(Stored items)
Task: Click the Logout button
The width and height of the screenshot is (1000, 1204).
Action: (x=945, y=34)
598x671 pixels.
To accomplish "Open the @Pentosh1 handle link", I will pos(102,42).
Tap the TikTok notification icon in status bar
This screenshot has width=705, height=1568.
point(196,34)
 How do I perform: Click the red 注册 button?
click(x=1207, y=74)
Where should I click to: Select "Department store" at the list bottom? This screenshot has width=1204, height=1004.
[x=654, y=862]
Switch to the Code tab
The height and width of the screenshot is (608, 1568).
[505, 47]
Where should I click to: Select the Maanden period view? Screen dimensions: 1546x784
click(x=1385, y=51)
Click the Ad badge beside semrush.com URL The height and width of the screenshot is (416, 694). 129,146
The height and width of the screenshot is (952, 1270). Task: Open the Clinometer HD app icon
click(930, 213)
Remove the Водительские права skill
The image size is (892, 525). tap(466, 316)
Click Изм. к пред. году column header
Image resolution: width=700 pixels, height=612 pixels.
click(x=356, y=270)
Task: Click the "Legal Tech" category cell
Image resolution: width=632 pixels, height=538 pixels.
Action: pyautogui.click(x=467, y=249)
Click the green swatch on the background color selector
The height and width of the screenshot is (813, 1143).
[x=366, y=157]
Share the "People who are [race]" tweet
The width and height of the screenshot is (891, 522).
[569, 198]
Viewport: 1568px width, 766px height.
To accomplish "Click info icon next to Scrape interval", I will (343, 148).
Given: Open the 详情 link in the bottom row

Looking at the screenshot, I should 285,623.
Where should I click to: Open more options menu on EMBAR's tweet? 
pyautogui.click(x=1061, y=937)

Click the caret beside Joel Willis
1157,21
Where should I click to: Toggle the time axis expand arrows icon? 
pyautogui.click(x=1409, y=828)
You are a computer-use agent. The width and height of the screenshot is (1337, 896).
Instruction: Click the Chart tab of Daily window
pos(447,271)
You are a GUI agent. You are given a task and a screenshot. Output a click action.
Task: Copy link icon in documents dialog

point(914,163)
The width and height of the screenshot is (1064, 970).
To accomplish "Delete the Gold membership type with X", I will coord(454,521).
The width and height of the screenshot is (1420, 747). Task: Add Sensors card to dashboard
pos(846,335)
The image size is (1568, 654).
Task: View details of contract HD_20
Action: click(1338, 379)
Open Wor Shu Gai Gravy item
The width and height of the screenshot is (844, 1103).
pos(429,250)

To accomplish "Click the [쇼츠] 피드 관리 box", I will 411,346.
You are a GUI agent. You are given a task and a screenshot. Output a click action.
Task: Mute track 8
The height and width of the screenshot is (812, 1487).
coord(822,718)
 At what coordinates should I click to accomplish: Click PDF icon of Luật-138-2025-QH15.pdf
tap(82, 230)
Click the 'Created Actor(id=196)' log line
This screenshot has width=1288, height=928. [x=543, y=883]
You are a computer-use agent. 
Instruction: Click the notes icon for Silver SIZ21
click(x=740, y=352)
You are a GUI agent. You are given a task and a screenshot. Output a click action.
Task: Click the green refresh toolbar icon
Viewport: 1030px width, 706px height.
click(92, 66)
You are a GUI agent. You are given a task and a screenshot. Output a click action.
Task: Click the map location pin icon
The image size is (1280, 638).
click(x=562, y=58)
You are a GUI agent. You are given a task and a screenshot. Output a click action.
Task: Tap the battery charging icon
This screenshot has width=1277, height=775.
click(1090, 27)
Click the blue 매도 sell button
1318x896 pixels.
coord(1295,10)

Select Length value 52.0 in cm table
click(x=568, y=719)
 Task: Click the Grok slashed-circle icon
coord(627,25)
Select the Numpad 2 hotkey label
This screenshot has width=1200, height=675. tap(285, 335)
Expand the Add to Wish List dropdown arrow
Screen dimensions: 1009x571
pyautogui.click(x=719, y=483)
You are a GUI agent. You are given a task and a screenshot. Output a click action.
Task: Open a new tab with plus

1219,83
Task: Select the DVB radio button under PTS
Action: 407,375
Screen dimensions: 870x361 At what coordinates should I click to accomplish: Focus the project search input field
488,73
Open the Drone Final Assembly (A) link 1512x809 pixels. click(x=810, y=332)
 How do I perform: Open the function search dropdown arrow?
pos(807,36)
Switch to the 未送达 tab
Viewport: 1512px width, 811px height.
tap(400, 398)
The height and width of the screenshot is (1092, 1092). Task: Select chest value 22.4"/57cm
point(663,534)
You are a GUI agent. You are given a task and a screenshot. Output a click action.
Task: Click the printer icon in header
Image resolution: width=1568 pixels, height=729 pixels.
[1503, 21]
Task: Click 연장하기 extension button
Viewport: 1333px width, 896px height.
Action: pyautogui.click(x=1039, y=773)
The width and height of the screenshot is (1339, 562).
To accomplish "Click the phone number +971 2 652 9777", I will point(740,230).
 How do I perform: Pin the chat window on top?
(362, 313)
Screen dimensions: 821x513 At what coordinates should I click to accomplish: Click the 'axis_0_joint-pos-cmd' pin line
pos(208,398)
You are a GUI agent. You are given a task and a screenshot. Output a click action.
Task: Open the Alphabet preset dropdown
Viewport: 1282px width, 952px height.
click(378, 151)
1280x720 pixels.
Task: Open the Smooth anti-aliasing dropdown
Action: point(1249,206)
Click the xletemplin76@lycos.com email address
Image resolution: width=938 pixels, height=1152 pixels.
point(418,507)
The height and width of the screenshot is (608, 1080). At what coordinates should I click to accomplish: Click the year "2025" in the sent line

## Your task
List every line of the records above as a numbered list, and leave out the blank lines.

## Finished exercise
1. Task: Click the Logout button
2. The width and height of the screenshot is (1000, 1204).
3. Action: (x=945, y=34)
4. 598x671 pixels.
5. To accomplish "Open the @Pentosh1 handle link", I will pos(102,42).
6. Tap the TikTok notification icon in status bar
7. This screenshot has width=705, height=1568.
8. point(196,34)
9.  How do I perform: Click the red 注册 button?
10. click(x=1207, y=74)
11. Where should I click to: Select "Department store" at the list bottom? This screenshot has width=1204, height=1004.
12. [x=654, y=862]
13. Switch to the Code tab
14. The height and width of the screenshot is (608, 1568).
15. [505, 47]
16. Where should I click to: Select the Maanden period view? Screen dimensions: 1546x784
17. click(x=1385, y=51)
18. Click the Ad badge beside semrush.com URL The height and width of the screenshot is (416, 694). 129,146
19. The height and width of the screenshot is (952, 1270). Task: Open the Clinometer HD app icon
20. click(930, 213)
21. Remove the Водительские права skill
22. The image size is (892, 525). tap(466, 316)
23. Click Изм. к пред. году column header
24. Image resolution: width=700 pixels, height=612 pixels.
25. click(x=356, y=270)
26. Task: Click the "Legal Tech" category cell
27. Image resolution: width=632 pixels, height=538 pixels.
28. Action: pyautogui.click(x=467, y=249)
29. Click the green swatch on the background color selector
30. The height and width of the screenshot is (813, 1143).
31. [x=366, y=157]
32. Share the "People who are [race]" tweet
33. The width and height of the screenshot is (891, 522).
34. [569, 198]
35. Viewport: 1568px width, 766px height.
36. To accomplish "Click info icon next to Scrape interval", I will (343, 148).
37. Given: Open the 详情 link in the bottom row
38. Looking at the screenshot, I should 285,623.
39. Where should I click to: Open more options menu on EMBAR's tweet? 
40. pyautogui.click(x=1061, y=937)
41. Click the caret beside Joel Willis
42. 1157,21
43. Where should I click to: Toggle the time axis expand arrows icon? 
44. pyautogui.click(x=1409, y=828)
45. You are a computer-use agent. The width and height of the screenshot is (1337, 896).
46. Instruction: Click the Chart tab of Daily window
47. pos(447,271)
48. You are a GUI agent. You are given a task and a screenshot. Output a click action.
49. Task: Copy link icon in documents dialog
50. point(914,163)
51. The width and height of the screenshot is (1064, 970).
52. To accomplish "Delete the Gold membership type with X", I will coord(454,521).
53. The width and height of the screenshot is (1420, 747). Task: Add Sensors card to dashboard
54. pos(846,335)
55. The image size is (1568, 654).
56. Task: View details of contract HD_20
57. Action: click(1338, 379)
58. Open Wor Shu Gai Gravy item
59. The width and height of the screenshot is (844, 1103).
60. pos(429,250)
61. To accomplish "Click the [쇼츠] 피드 관리 box", I will 411,346.
62. You are a GUI agent. You are given a task and a screenshot. Output a click action.
63. Task: Mute track 8
64. The height and width of the screenshot is (812, 1487).
65. coord(822,718)
66.  At what coordinates should I click to accomplish: Click PDF icon of Luật-138-2025-QH15.pdf
67. tap(82, 230)
68. Click the 'Created Actor(id=196)' log line
69. This screenshot has width=1288, height=928. [x=543, y=883]
70. You are a computer-use agent. 
71. Instruction: Click the notes icon for Silver SIZ21
72. click(x=740, y=352)
73. You are a GUI agent. You are given a task and a screenshot. Output a click action.
74. Task: Click the green refresh toolbar icon
75. Viewport: 1030px width, 706px height.
76. click(92, 66)
77. You are a GUI agent. You are given a task and a screenshot. Output a click action.
78. Task: Click the map location pin icon
79. The image size is (1280, 638).
80. click(x=562, y=58)
81. You are a GUI agent. You are given a task and a screenshot. Output a click action.
82. Task: Tap the battery charging icon
83. This screenshot has width=1277, height=775.
84. click(1090, 27)
85. Click the blue 매도 sell button
86. 1318x896 pixels.
87. coord(1295,10)
88. Select Length value 52.0 in cm table
89. click(x=568, y=719)
90.  Task: Click the Grok slashed-circle icon
91. coord(627,25)
92. Select the Numpad 2 hotkey label
93. This screenshot has width=1200, height=675. tap(285, 335)
94. Expand the Add to Wish List dropdown arrow
95. Screen dimensions: 1009x571
96. pyautogui.click(x=719, y=483)
97. You are a GUI agent. You are given a task and a screenshot. Output a click action.
98. Task: Open a new tab with plus
99. 1219,83
100. Task: Select the DVB radio button under PTS
101. Action: 407,375
102. Screen dimensions: 870x361 At what coordinates should I click to accomplish: Focus the project search input field
103. 488,73
104. Open the Drone Final Assembly (A) link 1512x809 pixels. click(x=810, y=332)
105.  How do I perform: Open the function search dropdown arrow?
106. pos(807,36)
107. Switch to the 未送达 tab
108. Viewport: 1512px width, 811px height.
109. tap(400, 398)
110. The height and width of the screenshot is (1092, 1092). Task: Select chest value 22.4"/57cm
111. point(663,534)
112. You are a GUI agent. You are given a task and a screenshot. Output a click action.
113. Task: Click the printer icon in header
114. Image resolution: width=1568 pixels, height=729 pixels.
115. [1503, 21]
116. Task: Click 연장하기 extension button
117. Viewport: 1333px width, 896px height.
118. Action: pyautogui.click(x=1039, y=773)
119. The width and height of the screenshot is (1339, 562).
120. To accomplish "Click the phone number +971 2 652 9777", I will point(740,230).
121.  How do I perform: Pin the chat window on top?
122. (362, 313)
123. Screen dimensions: 821x513 At what coordinates should I click to accomplish: Click the 'axis_0_joint-pos-cmd' pin line
124. pos(208,398)
125. You are a GUI agent. You are given a task and a screenshot. Output a click action.
126. Task: Open the Alphabet preset dropdown
127. Viewport: 1282px width, 952px height.
128. click(378, 151)
129. 1280x720 pixels.
130. Task: Open the Smooth anti-aliasing dropdown
131. Action: point(1249,206)
132. Click the xletemplin76@lycos.com email address
133. Image resolution: width=938 pixels, height=1152 pixels.
134. point(418,507)
135. The height and width of the screenshot is (608, 1080). At what coordinates should I click to accomplish: Click the year "2025" in the sent line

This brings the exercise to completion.